Providing essential services is crucial to serving the people

Peter Guerin (Letters, May 17) brings up an interesting question: In a purely capitalist society, should citizens expect the right to universal health care? The answer, of course, is a resounding no. Neither should those citizens expect the right to clean air and pure water, or the right to expect that next bite of hamburger to be uncontaminated by bacteria. Safe travel, consumer protection, and even equal protection under the law would not be a priority. All these things would impinge on someone’s right to maximize their profit margin.

What could they do to avoid such a gloomy, dystopian society? They could establish a government of the people, by the people, and for the people to provide those socialistic needs like national defense, environmental protection, consumer protection, and, of course, universal health care. If you still want to experience capitalism in its pure form, perhaps you should spend a little time in a place like Somalia.

Raymond Jones
San Jose

Trump isn’t the first president to come under attack

So no other president has been treated so badly and unfairly as poor Donald Trump. Actually every other president in history was viciously attacked by the press, the opposing party, and even members of their own. That is called politics, and it comes with the territory. The difference is that they all put on their big boy pants and did their job, well or not so well, without looking for someone to blame for everything that went wrong.

Dan Greenbank
San Jose

How to really make America great again

During the 2016 presidential campaign, Jeb Bush was prescient in saying that Donald Trump was a “chaos candidate” and that he’d be a “chaos president”. Trump’s disastrous campaign marked by weekly scandals managed to win an unlikely victory and has transformed into an ongoing train wreck of a presidency plagued by weekly scandals.
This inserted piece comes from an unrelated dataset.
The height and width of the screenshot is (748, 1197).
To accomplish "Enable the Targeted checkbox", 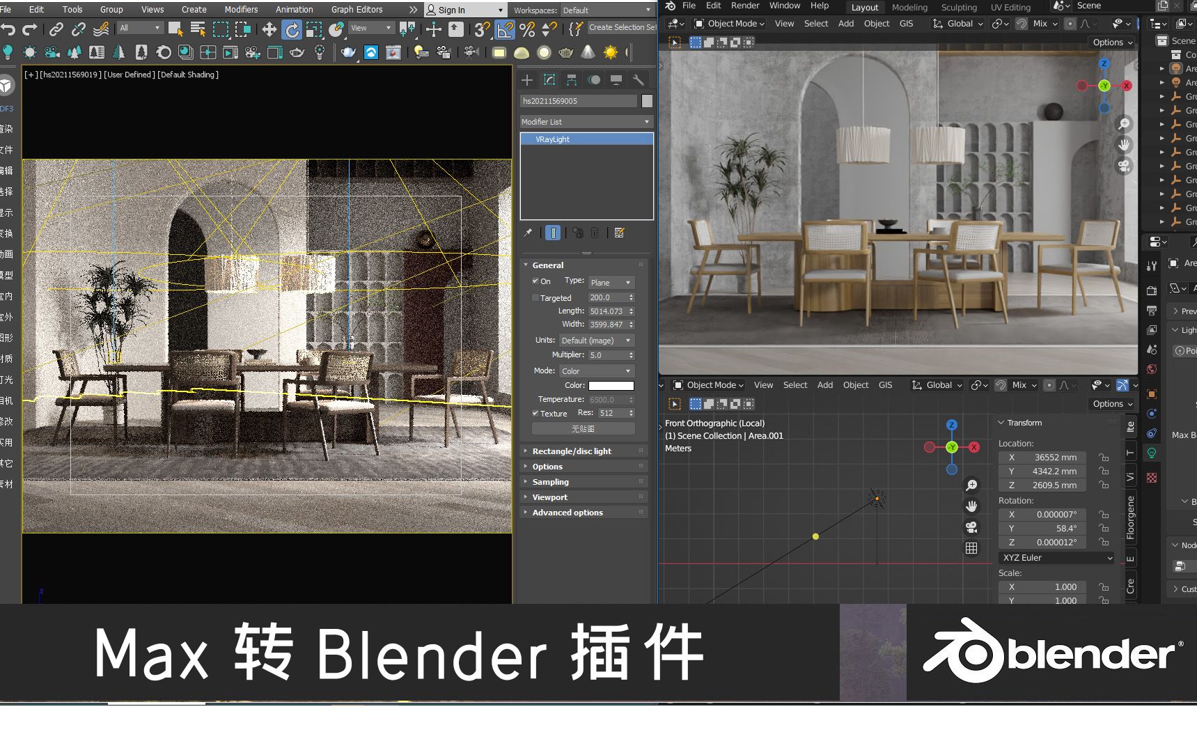I will 535,297.
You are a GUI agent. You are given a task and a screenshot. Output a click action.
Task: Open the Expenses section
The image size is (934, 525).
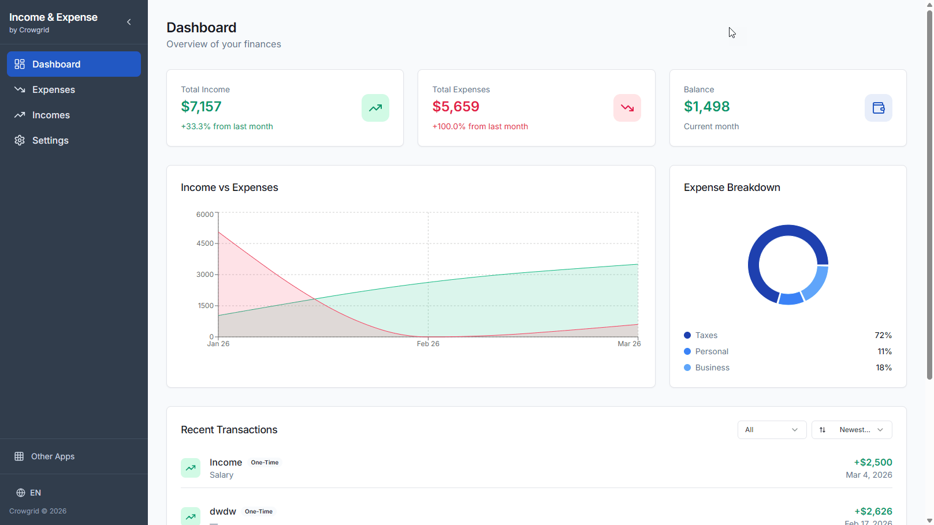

Most of us aren’t prescient but it seems safe to predict that the current administration will mark one of the lowest points of our nation’s political history. America won’t be great again until the Trump administration is just a bad memory. Right now, it’s just a bad presidency.

Eddie Serapio
Fremont

Tax cuts will only increase deficits in the long run

Craig Carpenter (Letters, May 15) is far too quick to credit Donald Trump for the current economic growth. He doesn’t seem to realize that the economy and job market is a like an oil tanker. It has huge momentum and changes course only gradually. Thus, the current expansion could be attributed to Obama administration policies, or just economic cycles.

Apple’s relatively small investment in Corning, a company it has historically done business with, is hardly evidence of Trump influence. Trump’s proposed tax cuts will provide only temporary economic stimulus and increase federal budget deficits in the long run. If we’re on the verge of a small boom, the economy doesn’t need additional stimulus right now.

Joe Rogers
Sunnyvale

When will Trump supporters see the light?

It will be a cold day in hell before Israel again shares intelligence information with the United States. Is there an incompetence level low enough for Donald Trump to sink that will make his supporters say — enough — this person does not belong in the White House? I don’t know which is more frightening — President Trump, or the people who continue to support and defend his behavior, no matter how egregious.